Book review: Waging Heavy Peace by Neil Young

PEACE MONGER: Neil Young gives us a beautiful insight into his mind in his first autobiography.

PEACE MONGER: Neil Young gives us a beautiful insight into his mind in his first autobiography.

Firstly, I just want to make it clear that I wouldn’t dare “review” the autobiography of Neil Young. Whatever he wrote was always going to be perfect simply because he wrote it. Whatever he decided to share with the world would be sufficient and I never had any doubt that he would be eloquent, poetic and honest.

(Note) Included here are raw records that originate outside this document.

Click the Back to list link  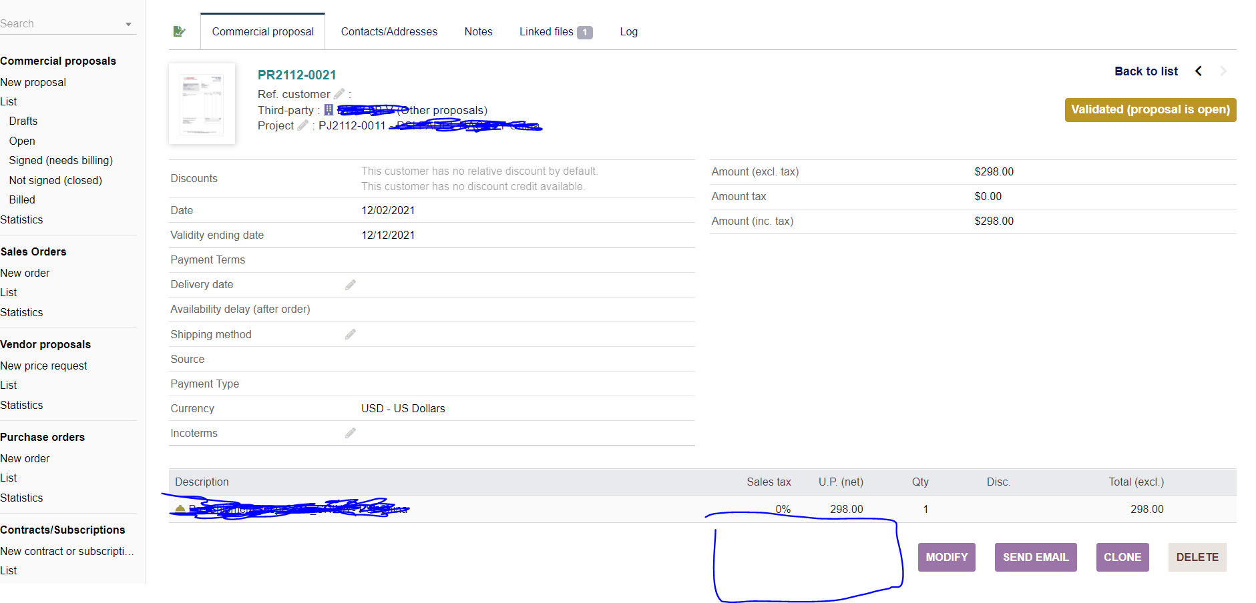1146,71
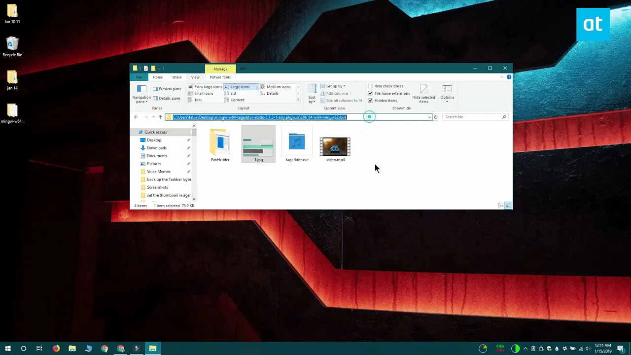Switch to the Picture Tools tab
631x355 pixels.
click(220, 77)
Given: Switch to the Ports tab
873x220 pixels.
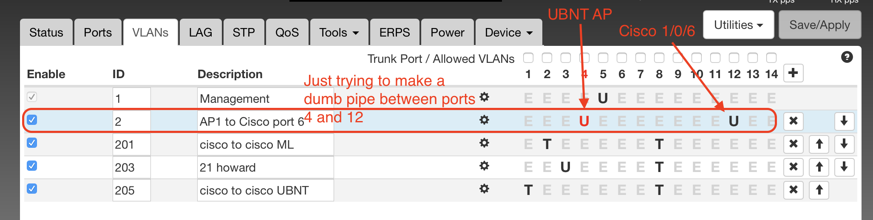Looking at the screenshot, I should (x=98, y=33).
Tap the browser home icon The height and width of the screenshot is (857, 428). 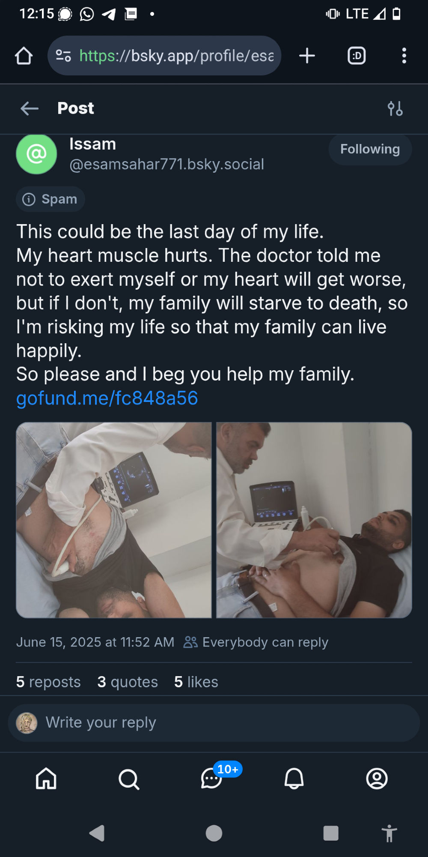[24, 56]
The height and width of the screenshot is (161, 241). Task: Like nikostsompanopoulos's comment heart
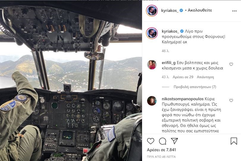click(x=231, y=101)
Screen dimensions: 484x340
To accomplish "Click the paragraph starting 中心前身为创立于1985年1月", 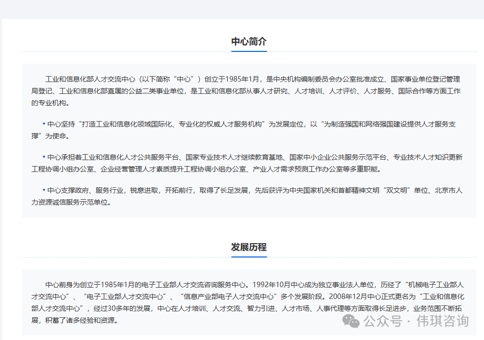I will click(248, 302).
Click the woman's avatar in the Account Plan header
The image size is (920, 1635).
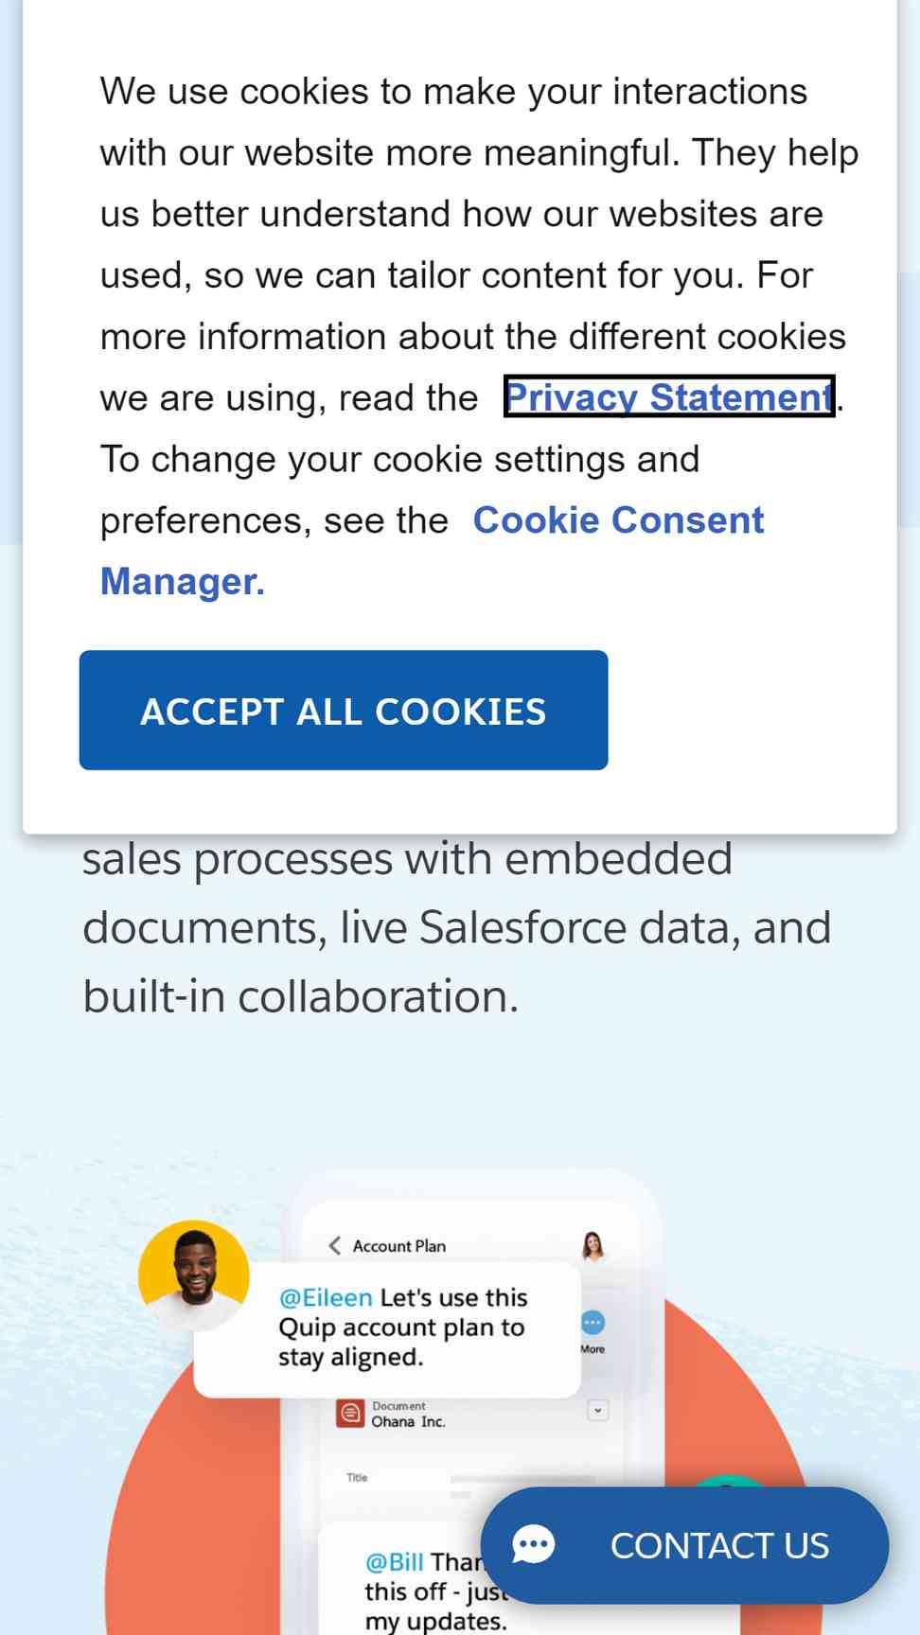point(593,1246)
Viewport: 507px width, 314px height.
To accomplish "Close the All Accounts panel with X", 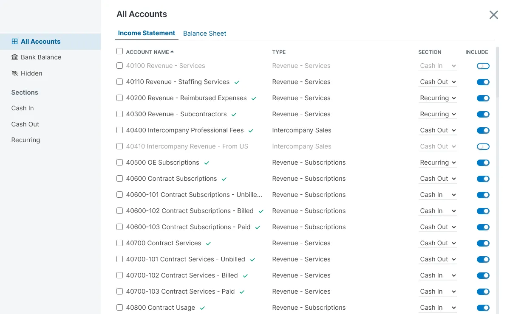I will tap(493, 15).
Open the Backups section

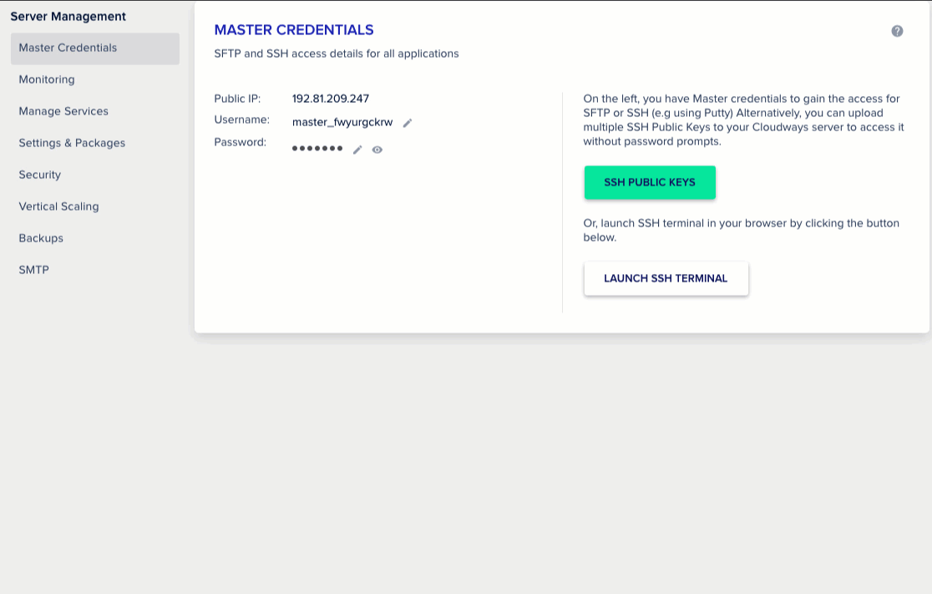point(41,238)
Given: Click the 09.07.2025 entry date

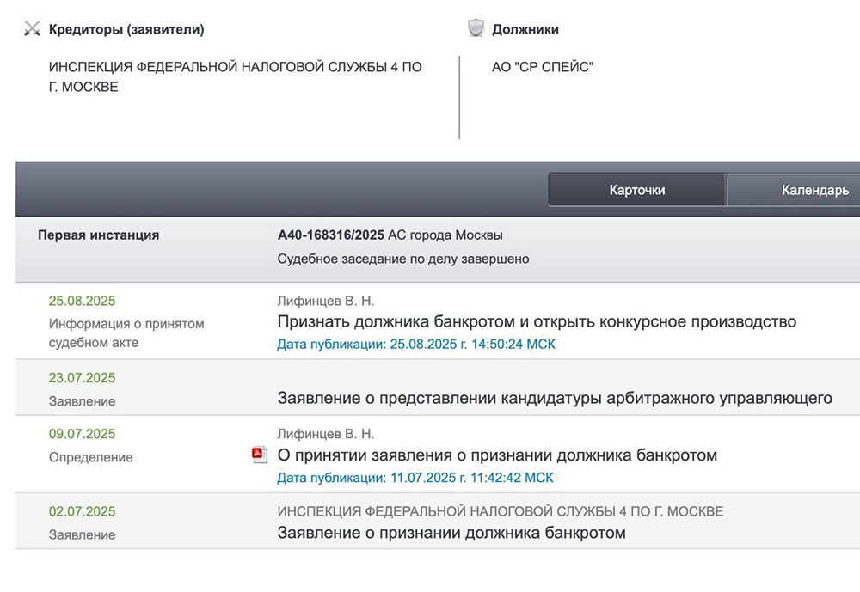Looking at the screenshot, I should pos(82,434).
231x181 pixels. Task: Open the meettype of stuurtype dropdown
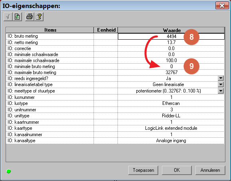[221, 91]

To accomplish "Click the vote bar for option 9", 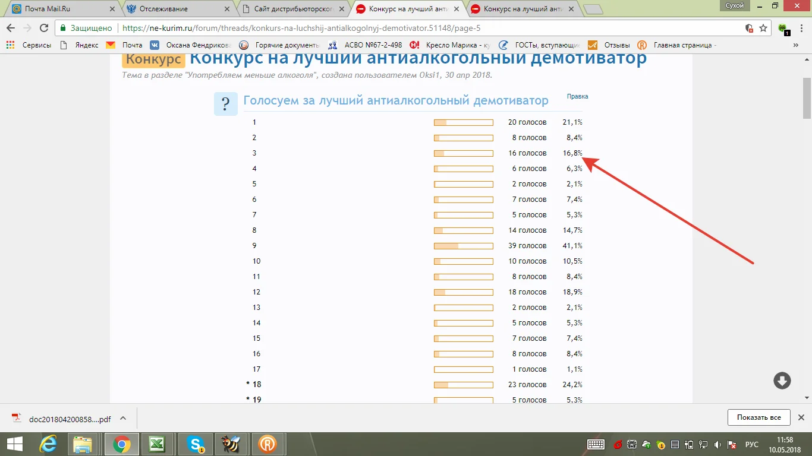I will 464,245.
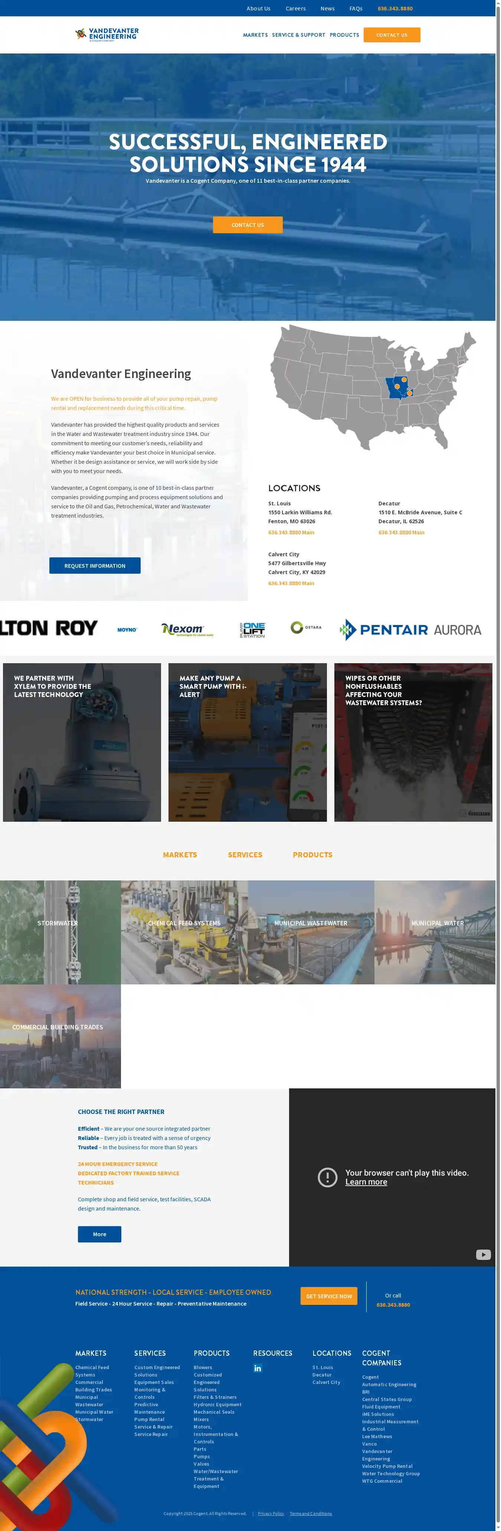
Task: Click the Nexom partner logo
Action: [187, 629]
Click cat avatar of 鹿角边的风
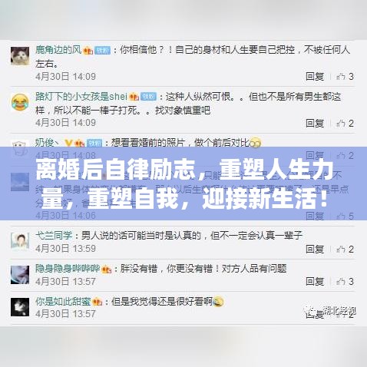Image resolution: width=367 pixels, height=367 pixels. (20, 56)
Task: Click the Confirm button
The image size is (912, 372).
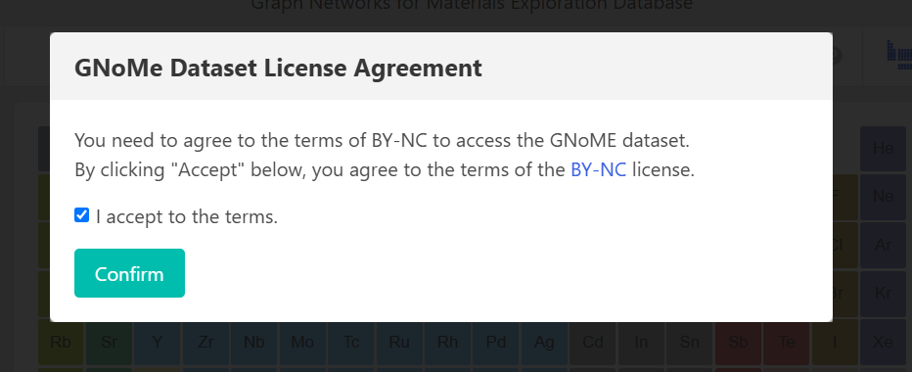Action: point(130,273)
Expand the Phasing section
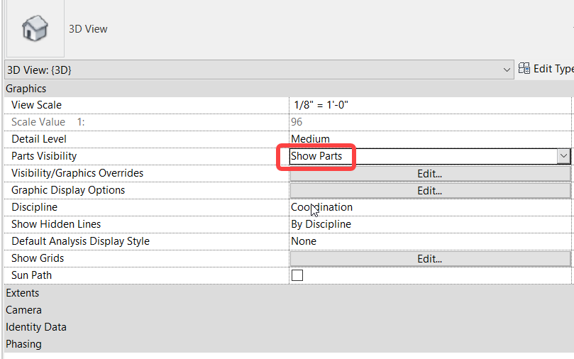 pos(24,344)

Waging Heavy Peace is the 67-year-old’s first autobiography and it is both direct and rambling. It’s a loosely structured outpouring of memories, confessions, regrets, acknowledgement of artistic triumphs, love, peace and, ultimately, a portrait of a restless creative force who has tried to stubbornly pursue the purity of his visions no matter the cost. I love Neil Young and his music because he is the perfect kind of creative genius. Gifted. Fearless. Imaginative. Accepting of the future. Respectful of the past. Sincere. Spiritual. Constant.

For fans of Young, Waging Heavy Peace is a dream come true. After a bad experience many years ago in which his words were twisted (comments made about Ronald Reagan), Young has been very choosey about his media commitments. So insights into his mind are limited compared to other artists. But here he is laid bare.

I don’t want to spoil the really golden recollections that Young shares, but expect to be satisfied with details of the start of his recording career, Buffalo Springfield (or “the Springfield” as Neil calls them), his children, where he was when he wrote his classic songs, The Bridge School, The Squires, CSNY, drug use, lost comrades, his thoughts on the state of modern music, the planet, religion and which of the new crop of country rock bands he respects and admires (I was relieved to read that he likes Wilco and My Morning Jacket).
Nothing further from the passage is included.